Task prompt
Give every line from the one containing "763x461 pixels. At" down to the one containing "[x=1541, y=144]", both included, as a JSON list of strings with one string per line and blank lines left out. Include only those lines from the entries.

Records
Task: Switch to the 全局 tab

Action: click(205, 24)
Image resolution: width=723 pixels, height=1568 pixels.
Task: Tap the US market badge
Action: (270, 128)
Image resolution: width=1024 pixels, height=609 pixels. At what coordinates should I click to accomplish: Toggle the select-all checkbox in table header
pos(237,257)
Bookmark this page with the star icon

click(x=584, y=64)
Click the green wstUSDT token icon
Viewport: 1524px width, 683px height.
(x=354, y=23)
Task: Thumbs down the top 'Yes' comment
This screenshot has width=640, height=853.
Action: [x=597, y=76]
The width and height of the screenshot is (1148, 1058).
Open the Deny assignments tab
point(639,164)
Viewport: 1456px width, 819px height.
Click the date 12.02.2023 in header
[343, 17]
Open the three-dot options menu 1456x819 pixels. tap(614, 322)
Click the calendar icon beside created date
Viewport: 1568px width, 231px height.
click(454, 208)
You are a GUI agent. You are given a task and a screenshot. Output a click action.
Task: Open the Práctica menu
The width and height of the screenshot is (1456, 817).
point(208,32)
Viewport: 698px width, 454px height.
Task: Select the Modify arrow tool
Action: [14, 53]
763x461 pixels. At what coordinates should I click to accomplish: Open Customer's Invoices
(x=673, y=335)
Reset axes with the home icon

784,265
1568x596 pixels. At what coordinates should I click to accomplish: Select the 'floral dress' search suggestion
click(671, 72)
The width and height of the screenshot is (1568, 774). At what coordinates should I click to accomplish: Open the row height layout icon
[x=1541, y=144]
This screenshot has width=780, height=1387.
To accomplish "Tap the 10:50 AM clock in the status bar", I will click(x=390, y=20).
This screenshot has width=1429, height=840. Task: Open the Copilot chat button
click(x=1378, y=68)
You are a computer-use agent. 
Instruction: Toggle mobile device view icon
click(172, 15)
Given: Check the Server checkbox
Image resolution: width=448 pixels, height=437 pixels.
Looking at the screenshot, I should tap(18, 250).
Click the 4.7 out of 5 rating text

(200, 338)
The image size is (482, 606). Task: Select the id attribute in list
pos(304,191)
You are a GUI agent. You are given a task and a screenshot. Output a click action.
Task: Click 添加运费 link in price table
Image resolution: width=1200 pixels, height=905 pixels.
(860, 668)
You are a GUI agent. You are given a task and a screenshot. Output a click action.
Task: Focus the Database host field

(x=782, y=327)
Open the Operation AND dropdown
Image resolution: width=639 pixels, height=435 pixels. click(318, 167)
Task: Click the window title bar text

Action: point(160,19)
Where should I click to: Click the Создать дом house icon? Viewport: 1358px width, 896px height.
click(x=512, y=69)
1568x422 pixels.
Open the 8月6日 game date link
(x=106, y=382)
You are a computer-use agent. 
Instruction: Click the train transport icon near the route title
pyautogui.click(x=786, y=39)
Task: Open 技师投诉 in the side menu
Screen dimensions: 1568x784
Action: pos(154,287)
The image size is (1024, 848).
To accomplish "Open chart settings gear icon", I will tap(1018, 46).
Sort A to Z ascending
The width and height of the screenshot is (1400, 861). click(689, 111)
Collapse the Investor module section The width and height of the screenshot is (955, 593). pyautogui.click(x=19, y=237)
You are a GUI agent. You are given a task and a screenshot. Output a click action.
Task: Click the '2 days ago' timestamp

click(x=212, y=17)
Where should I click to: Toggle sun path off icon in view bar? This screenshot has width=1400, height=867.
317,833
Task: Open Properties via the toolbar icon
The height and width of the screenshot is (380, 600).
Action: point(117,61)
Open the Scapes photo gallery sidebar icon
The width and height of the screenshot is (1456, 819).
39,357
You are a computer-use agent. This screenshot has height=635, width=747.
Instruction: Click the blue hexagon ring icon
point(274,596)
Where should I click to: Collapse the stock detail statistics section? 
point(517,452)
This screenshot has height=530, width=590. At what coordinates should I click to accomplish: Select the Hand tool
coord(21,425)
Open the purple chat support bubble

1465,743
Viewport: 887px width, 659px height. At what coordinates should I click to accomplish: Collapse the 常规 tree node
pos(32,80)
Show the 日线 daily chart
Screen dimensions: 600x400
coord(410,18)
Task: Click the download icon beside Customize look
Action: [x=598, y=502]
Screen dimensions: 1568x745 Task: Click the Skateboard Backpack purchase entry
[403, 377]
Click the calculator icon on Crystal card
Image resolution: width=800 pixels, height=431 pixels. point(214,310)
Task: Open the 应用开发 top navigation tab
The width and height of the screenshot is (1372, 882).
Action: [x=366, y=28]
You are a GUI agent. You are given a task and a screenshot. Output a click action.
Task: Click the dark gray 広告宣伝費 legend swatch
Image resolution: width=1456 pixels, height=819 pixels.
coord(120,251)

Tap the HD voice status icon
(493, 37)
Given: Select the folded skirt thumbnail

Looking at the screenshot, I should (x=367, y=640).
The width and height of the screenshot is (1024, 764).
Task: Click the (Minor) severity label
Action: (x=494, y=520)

Complete response
[
  "763x461 pixels. At what coordinates should I click to accomplish: Open Customer's Invoices",
  "(x=673, y=335)",
  "Reset axes with the home icon",
  "784,265",
  "1568x596 pixels. At what coordinates should I click to accomplish: Select the 'floral dress' search suggestion",
  "click(671, 72)",
  "The width and height of the screenshot is (1568, 774). At what coordinates should I click to accomplish: Open the row height layout icon",
  "[x=1541, y=144]"
]